Image generation has come a long way since the early days of generating cats and flowers with GANs. Today's models can generate coherent human faces, limbs, and hands. They understand exact quantities, render complex typography, and make an astronaut ride a horse.
People often focus on how "smart" a model is. We often see users testing complex prompts. Can it make a horse ride an astronaut? Does it fill up the wine glass to the brim? Can it render text properly? Over the years, we have devised various benchmarks to formalize these questions into concrete metrics. The research community has done a remarkable job advancing generative models. However, in this pursuit of technical capabilities and benchmark optimization, the messy genuine look, stylistic diversity, and creative blend of early image models took a backseat.
Generations from DALLE-2, an imperfect model which produced flawed but interesting outputs. Source
Our goal from the beginning was simple: "Make AI images that don't look AI." As users of generative AI ourselves, we wanted to create a model that addressed these issues. Unfortunately, many of the academic benchmarks and metrics are misaligned with what users actually want.
For the pre-training stage, metrics such as Fréchet inception distance (FID) and CLIP Score are useful for measuring general performance of the model since most images at this stage are incoherent. Beyond the pre-training stage, evaluation benchmarks such as DPG , GenEval , T2I-Compbench , and GenAI-Bench are widely used to benchmark academic and industry models. But, these benchmarks are limited to measuring prompt adherence with focus on spatial relationships, attribute binding, object counts, etc.
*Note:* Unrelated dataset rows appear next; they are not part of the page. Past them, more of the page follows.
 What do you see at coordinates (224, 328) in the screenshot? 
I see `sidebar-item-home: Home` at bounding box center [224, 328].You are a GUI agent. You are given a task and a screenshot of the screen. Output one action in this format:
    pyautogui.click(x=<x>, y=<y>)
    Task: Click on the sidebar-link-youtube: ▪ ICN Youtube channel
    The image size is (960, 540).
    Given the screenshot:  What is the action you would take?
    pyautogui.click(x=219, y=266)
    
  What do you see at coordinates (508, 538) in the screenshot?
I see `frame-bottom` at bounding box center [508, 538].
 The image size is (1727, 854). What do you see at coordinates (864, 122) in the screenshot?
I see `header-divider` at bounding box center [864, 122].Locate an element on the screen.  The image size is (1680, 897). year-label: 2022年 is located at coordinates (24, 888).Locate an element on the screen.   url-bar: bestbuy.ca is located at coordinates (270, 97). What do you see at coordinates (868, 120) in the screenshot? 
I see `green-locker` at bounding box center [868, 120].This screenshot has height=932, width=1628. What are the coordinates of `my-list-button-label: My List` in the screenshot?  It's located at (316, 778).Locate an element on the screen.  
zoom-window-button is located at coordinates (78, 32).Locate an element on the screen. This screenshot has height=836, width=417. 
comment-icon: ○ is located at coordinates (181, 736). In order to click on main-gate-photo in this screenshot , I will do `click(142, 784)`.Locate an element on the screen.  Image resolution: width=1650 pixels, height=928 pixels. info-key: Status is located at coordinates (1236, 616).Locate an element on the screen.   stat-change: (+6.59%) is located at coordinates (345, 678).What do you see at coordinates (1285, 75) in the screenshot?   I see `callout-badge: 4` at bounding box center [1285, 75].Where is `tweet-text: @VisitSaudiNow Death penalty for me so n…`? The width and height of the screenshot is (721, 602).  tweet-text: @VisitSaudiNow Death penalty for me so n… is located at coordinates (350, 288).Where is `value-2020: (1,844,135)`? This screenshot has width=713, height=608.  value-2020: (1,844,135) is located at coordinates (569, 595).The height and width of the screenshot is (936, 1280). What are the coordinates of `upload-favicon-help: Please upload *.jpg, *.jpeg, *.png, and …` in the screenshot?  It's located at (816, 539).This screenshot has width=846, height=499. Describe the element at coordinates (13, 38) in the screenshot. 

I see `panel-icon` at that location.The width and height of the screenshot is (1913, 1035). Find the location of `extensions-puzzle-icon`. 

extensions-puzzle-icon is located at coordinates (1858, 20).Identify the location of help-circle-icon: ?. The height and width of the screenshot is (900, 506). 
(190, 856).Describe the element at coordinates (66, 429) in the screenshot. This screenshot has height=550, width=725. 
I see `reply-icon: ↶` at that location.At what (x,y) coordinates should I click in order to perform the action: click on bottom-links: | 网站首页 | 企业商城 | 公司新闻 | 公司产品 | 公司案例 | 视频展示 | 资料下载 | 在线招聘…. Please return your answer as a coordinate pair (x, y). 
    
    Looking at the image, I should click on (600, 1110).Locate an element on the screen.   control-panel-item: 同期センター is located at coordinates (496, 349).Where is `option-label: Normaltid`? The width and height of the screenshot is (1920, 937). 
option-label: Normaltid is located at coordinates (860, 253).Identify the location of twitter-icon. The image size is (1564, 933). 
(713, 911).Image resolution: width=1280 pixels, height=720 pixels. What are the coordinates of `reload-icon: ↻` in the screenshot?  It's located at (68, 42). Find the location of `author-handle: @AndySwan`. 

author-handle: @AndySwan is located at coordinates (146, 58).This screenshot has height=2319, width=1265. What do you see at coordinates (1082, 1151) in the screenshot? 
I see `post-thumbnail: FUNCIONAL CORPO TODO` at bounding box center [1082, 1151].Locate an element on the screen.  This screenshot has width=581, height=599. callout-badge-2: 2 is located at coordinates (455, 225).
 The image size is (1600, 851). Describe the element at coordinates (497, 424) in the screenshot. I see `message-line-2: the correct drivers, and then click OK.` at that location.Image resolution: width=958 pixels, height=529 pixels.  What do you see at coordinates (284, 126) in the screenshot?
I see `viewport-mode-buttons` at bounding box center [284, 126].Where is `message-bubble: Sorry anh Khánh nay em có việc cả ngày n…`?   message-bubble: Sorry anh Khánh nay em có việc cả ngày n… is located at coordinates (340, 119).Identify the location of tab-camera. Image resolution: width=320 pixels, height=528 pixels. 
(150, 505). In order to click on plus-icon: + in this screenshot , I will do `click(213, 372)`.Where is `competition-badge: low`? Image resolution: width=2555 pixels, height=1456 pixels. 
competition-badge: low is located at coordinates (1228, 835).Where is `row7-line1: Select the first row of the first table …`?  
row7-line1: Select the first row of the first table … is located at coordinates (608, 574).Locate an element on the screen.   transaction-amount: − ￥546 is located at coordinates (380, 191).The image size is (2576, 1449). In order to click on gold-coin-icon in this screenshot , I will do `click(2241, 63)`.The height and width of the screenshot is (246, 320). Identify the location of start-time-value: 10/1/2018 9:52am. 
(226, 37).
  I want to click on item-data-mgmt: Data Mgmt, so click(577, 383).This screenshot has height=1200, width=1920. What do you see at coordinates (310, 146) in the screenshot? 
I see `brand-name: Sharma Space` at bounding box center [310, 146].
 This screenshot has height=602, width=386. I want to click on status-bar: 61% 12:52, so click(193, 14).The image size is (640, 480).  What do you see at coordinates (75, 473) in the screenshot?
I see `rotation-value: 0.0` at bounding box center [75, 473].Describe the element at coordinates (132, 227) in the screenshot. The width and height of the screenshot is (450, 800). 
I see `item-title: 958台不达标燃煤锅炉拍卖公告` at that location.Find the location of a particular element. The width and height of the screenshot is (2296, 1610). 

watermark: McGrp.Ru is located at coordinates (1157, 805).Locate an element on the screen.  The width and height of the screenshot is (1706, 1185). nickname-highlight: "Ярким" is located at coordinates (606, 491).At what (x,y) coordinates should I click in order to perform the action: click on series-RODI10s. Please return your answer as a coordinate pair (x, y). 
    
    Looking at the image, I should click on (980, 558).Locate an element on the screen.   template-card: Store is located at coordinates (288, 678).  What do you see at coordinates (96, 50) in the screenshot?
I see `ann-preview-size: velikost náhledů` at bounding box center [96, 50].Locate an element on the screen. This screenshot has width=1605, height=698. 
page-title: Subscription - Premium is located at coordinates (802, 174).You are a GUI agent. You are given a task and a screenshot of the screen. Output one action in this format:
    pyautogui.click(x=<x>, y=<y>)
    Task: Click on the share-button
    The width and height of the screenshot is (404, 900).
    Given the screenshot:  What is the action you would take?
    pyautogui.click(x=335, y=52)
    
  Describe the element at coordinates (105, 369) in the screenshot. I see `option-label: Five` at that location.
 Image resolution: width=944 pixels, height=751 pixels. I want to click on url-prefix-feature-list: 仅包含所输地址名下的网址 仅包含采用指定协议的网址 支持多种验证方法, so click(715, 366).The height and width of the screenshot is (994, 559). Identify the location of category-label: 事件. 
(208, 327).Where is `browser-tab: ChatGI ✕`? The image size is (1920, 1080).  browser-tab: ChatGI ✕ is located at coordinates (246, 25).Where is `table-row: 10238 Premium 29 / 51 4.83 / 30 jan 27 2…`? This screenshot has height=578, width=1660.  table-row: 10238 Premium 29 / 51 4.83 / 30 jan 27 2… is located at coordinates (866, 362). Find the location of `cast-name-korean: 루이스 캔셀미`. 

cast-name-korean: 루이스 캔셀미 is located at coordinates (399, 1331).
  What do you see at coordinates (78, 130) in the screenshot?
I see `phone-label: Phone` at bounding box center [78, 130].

For evaluating aesthetics, models such as LAION-Aesthetics , Pickscore , ImageReward , HPSv2 are commonly used, but many of these models are finetuned variants of CLIP , which processes low-resolution images (224×224 pixels) with limited parameter count. As the capability of image generation models has increased, these older aesthetic score models are no longer good enough to evaluate them.
For instance, we find that LAION Aesthetics — a model commonly used to obtain high quality training images — to be highly biased towards depicting women, blurry backgrounds, overly soft textures, and bright images. While these aesthetic scorers and image quality filters are useful for filtering out bad images, relying on these models to obtain high quality training images adds implicit biases to the model's priors.
Examples of images that are in the top 5% of LAION aesthetics
While better aesthetic scorers based on vision language models ([1], [2]) are emerging, the issue remains that human preference and aesthetics are highly personal. They cannot be easily reduced to a single number. Advancing model capabilities without regressing towards the “AI look” requires careful data curation and thorough calibration of model outputs.